指针新手-纠正我

It's because when you pass arguments to functions etc, they are always passed by value.

In other words, even though you are accepting a pointer in the function parameter, the address of the struct will be copied.

Then when you assign to s to try and change the address it only changes that local copy, not the one outside the function.

To change the address from within the function you would need to pass in a pointer pointer, then assign to the dereferenced s, for example:

package main

import (
    "fmt"
)

type Pod struct {
    Power int
}

func main() {
    pod := &Pod{1}
    fmt.Println(pod.Power)
    Change(&pod)
    fmt.Println(pod.Power)
}

func Change(s **Pod) {
    *s = &Pod{2}
}

In this case a copy of an address is still being passed into the function, but because it's a pointer to a pointer it means that when you dereference s as *s you will get the address of the struct outside of the function. This means if you assign to *s you can change the address of the pointer outside the function.

Of course, like Andy Schweig says, you probably wouldn't really want to do that though, and would probably just change individual fields as needed with the normal pointer version of the function.

package main

import (
    "fmt"
)

type Pod struct {
    Power int
}

func main() {
    pod := &Pod{1}
    fmt.Println(pod.Power)
    Change(pod)
    fmt.Println(pod.Power)
}

func Change(s *Pod) {
    s.Power = 2
}

This works because when you type s.Power = 2 Go will actually do something like (*s).Power = 2 for you. So it automatically dereferences s for you which gives you the actual Pod struct to work with.
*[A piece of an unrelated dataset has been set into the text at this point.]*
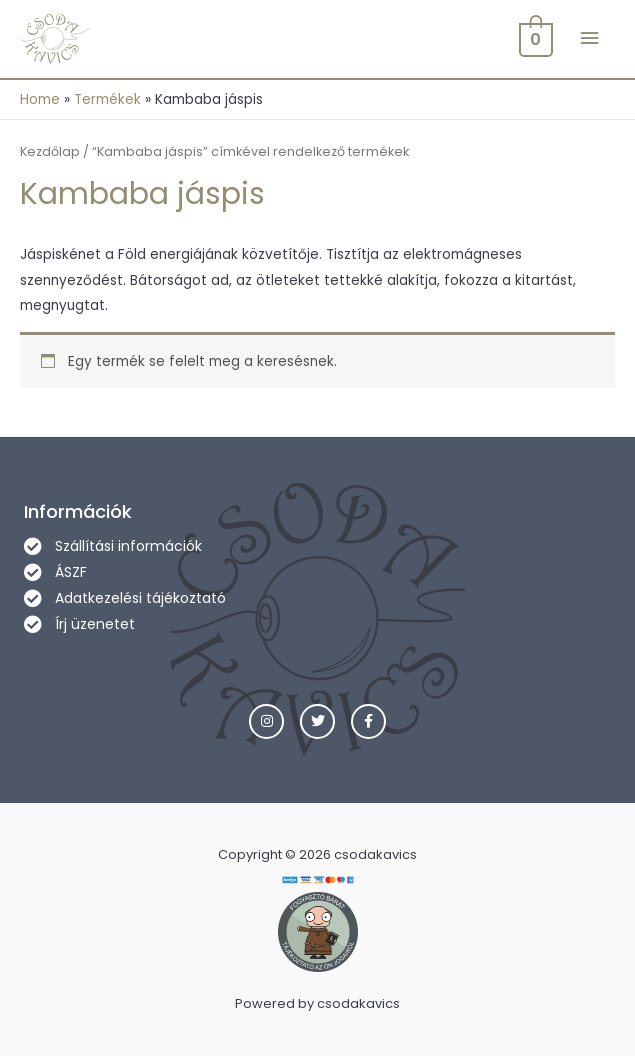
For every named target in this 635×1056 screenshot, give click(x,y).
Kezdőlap (50, 151)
You can't do *s = &Pod{2} in this normal pointer example because in that case *s will actually equal type Pod, not *Pod.

Because of that if you want to use the &Pod{2} syntax to assign an address you need to pass a pointer to the pointer. In the case of s **Pod the dereferenced *s will point to the address of the Pod instead of the actual Pod, so *s will be of type *Pod which allows you to assign &Pod{2}.

Having said all of that, a **Pod is only required if you want to assign an address with the &Pod{2} syntax.
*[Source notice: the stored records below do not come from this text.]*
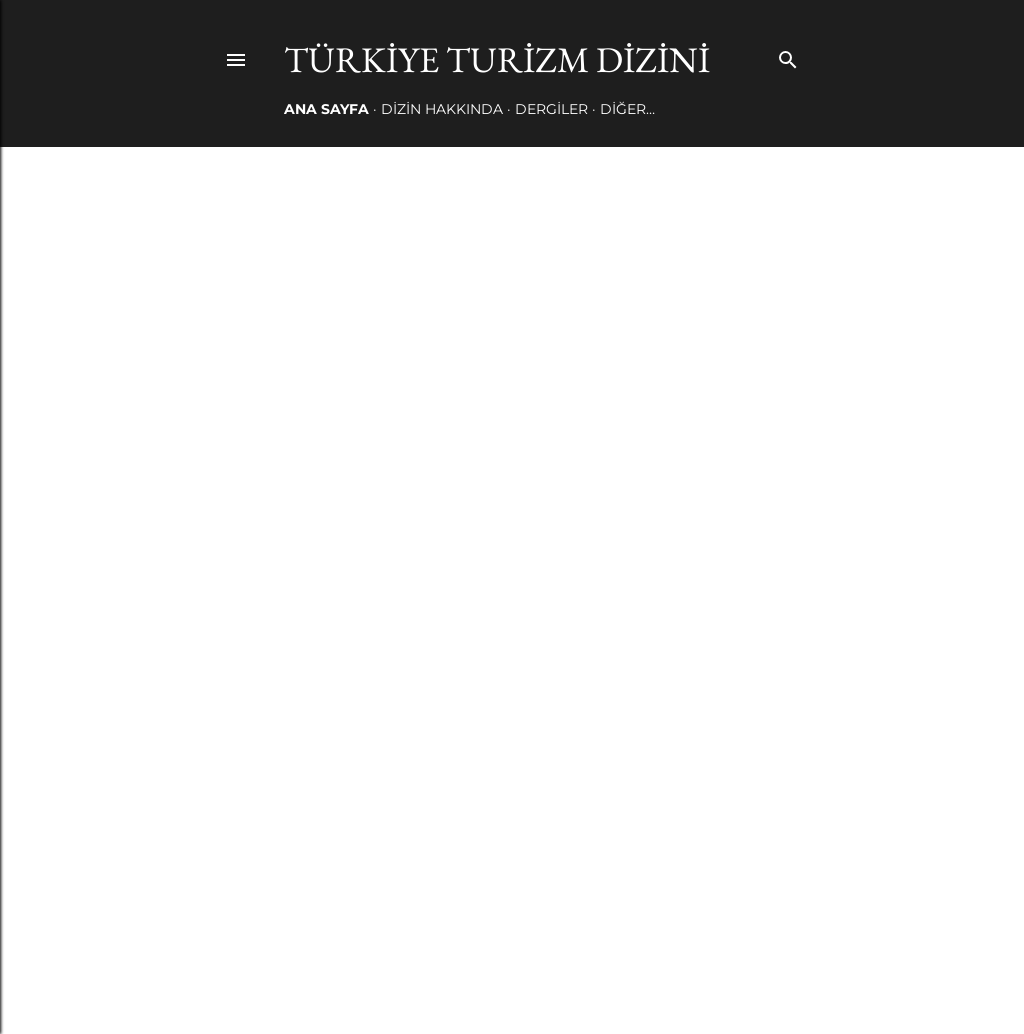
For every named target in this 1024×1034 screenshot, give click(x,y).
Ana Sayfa (326, 109)
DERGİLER (551, 109)
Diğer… (627, 109)
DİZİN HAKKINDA (442, 109)
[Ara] (788, 55)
If you don't need to use the &Pod{2} syntax you can just dereference s and assign with a normal Pod{2}.

package main

import (
    "fmt"
)

type Pod struct {
    Power int
}

func main() {
    pod := &Pod{1}
    fmt.Println(pod.Power)
    Change(pod)
    fmt.Println(pod.Power)
}

func Change(s *Pod) {
    *s = Pod{2}
}

This also works, because now s is a copy of an address, and when you dereference you get to the value outside the function which is type Pod, not *Pod.
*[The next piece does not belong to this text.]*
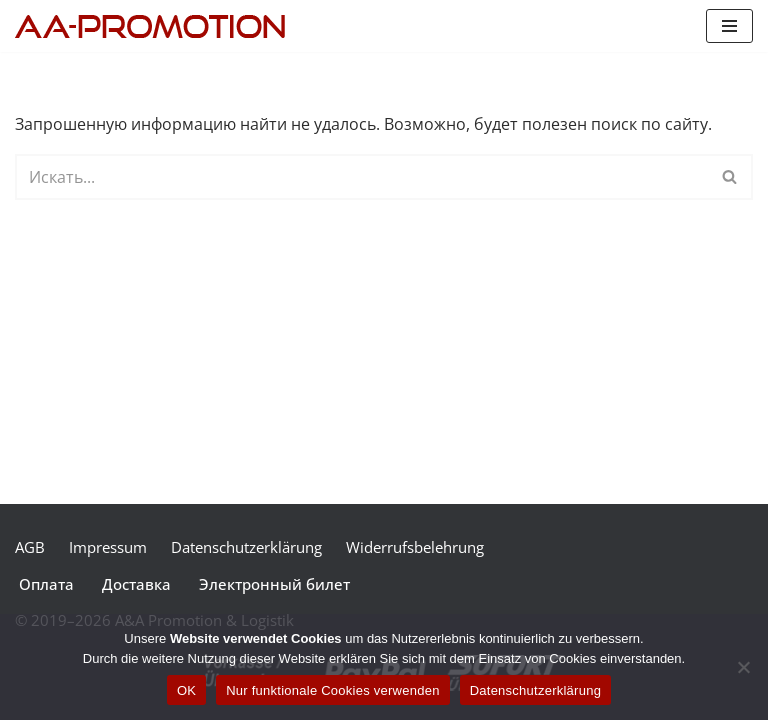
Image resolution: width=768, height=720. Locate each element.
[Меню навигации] (729, 26)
That means you can just assign to it by removing the &.

Basically if you use & it means you want to assign an address rather than the actual value.

I hope this explanation isn't too confusing. I explained using a **Pod because I thought you wanted to use the &Pod{2} syntax rather than Pod{2}, but if that's not the case then my s.Power = 2 or *s = Pod{2} examples may make more sense.